Chrome, Safari, Firefox, Internet Explorer – na komputerze mamy ogromny wybór. Z tabletem dostajemy zaś produkt „przeglądarkopodobny". Safari na iPadzie jest pozbawione podstawowych funkcji, a uproszczona do bólu przeglądarka na Androida lepiej pasuje do smartfonów niż do dużych ekranów tabletów.
Chrome Android, iOS
Przeglądarka Google'a dostępna jest dla nowszych wersji Androida i na iPada. Jest wygodna, ma funkcję „incognito", synchronizuje się też z programami na komputerze i smartfonie.

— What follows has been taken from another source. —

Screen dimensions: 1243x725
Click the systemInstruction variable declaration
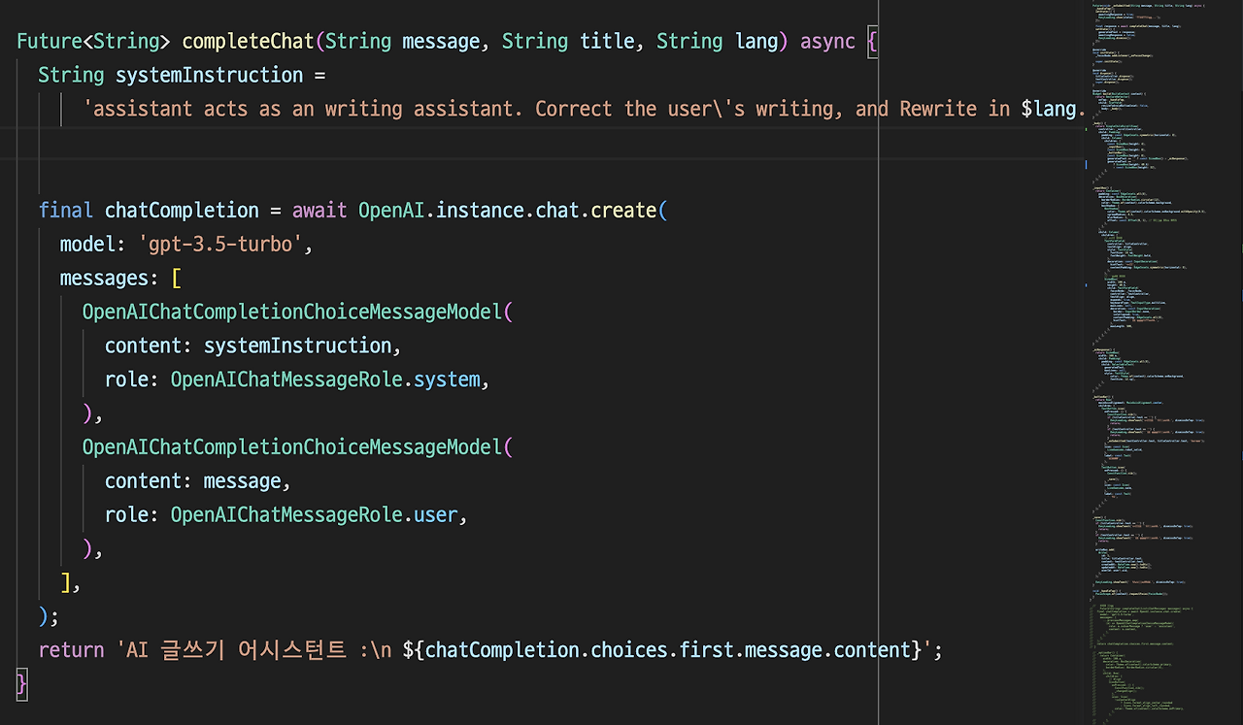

W wersji na urządzenia z logo jabłuszka jest jednak irytująco wolna, co nie jest winą Google'a, ale polityki Apple'a rezerwującej najlepsze rozwiązania dla przeglądarki Safari.
Firefox Android
Doskonała integracja z biurkową przeglądarką oznacza łatwe przenoszenie zakładek, haseł, ostatnio przeglądanych stron. Podobnie jak wersja na komputery, tu również można dodawać rozszerzenia umożliwiające m.in. wycinanie reklam czy „oszukiwanie" serwera, że używamy wersji na komputer, a nie urządzenie mobilne.
Atomic Web iOS
Przez długi czas oferowała na iPada wszystko to, czego nie miało Safari – przeglądanie w zakładkach (tabach), tryb prywatny, tryb pełnoekranowy, obsługę gestów, a nawet integrację z Facebookiem i Twitterem.
Opera Android, iOS
Jedna z najpopularniejszych przeglądarek na urządzenia mobilne. Jej atut to możliwość kompresowania stron, co pozwala na obniżenie rachunków za transmisję danych.